## Problems and tasks
1 > Answer these questions from the essay about the AARP magazine:
(a) How long has the writer been renting the house?
(b) What does the acronym AARP stand for?
(c) What age does the writer give for themselves?
2 > Carry on the essay about the AARP magazine from its final sentence, keeping its first-person voice.

## Passage shown
::::::::

I have been renting a house for the last three years. During this time I often receive mail addressed to previous tenants who used to live here, so Joan Lutz, if you’re out there, your mail is still coming here years later. It is not uncommon that junk mail and letters addressed to others are mistakenly found on my floor when I walk in the door daily.
Recently I had a rude awakening. As I was bending down to pick up the bulk mass mailings of weekly supermarket fliers, along with my monthly State Farm solicitation, and the weekly Land’s End and L.L. Bean catalogues, which increased during the holiday season, I saw an unfamiliar magazine. Immediately I thought Joan Lutz. But no, it was addressed to ME, and it was AARP! AARP is the acronym for the American Association of Retired Persons!!
Well, after the initial shock, I went on an emotional roller coaster ride which lasted at least a long 15 minutes. First came denial. This is a mistake. I am not old enough to be a member of AARP. That’s the magazine for old people; senior citizens are age 65 and up, and I’m only 45. At this point I don’t even accept or identify myself as being middle age, so you can imagine my ego’s horror of being on a senior citizens’ mailing list.
Next came anger. How could they possible get my name and address? Who does the fact checking to see just how old someone is? I have a current valid driver’s license and a Social Security card. Google those or just my name, and all kinds of facts appear confirming my age, which once again does not fall into the senior citizen population.

::::::::

## Data below

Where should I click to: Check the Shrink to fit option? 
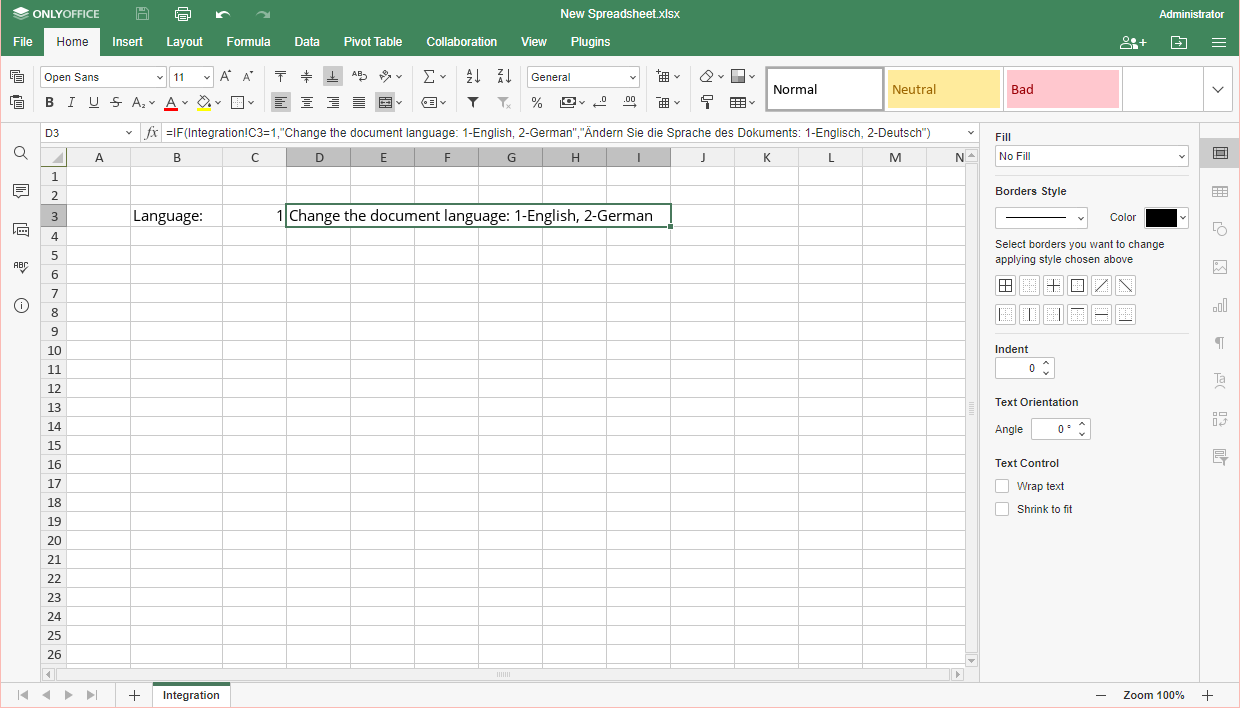click(1002, 509)
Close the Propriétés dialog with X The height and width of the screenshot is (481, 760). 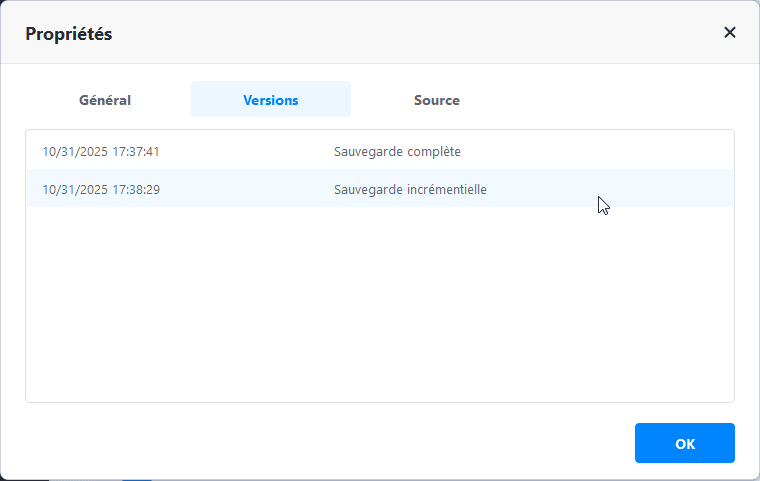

::::::::

## Answers for each item
1 >
(a) Three years.
(b) American Association of Retired Persons.
(c) 45.

2 >
After taking a breath and finding my way to the couch to sit down before I slumped my way down the wall to sit on the floor surrounded by my bulk junk mail, I began to bargain with the Almighty. “Dear God, I know I’m a sugar addict, and Oreos are not a proper breakfast meal. I don’t sleep enough, but how can I when you put all the funny Comedy Central shows on late at night?
“I know I rarely exercise, (no excuse), but I will start to eat properly, get eight hours of sleep nightly and start to run three miles a day, even outside in the cold, AND be a better person in all areas of my life if you would please not allow premature literature to cross my path again, spiraling me into an insecure, vain, Botox-wanting desperate woman. Please, God; I promise.”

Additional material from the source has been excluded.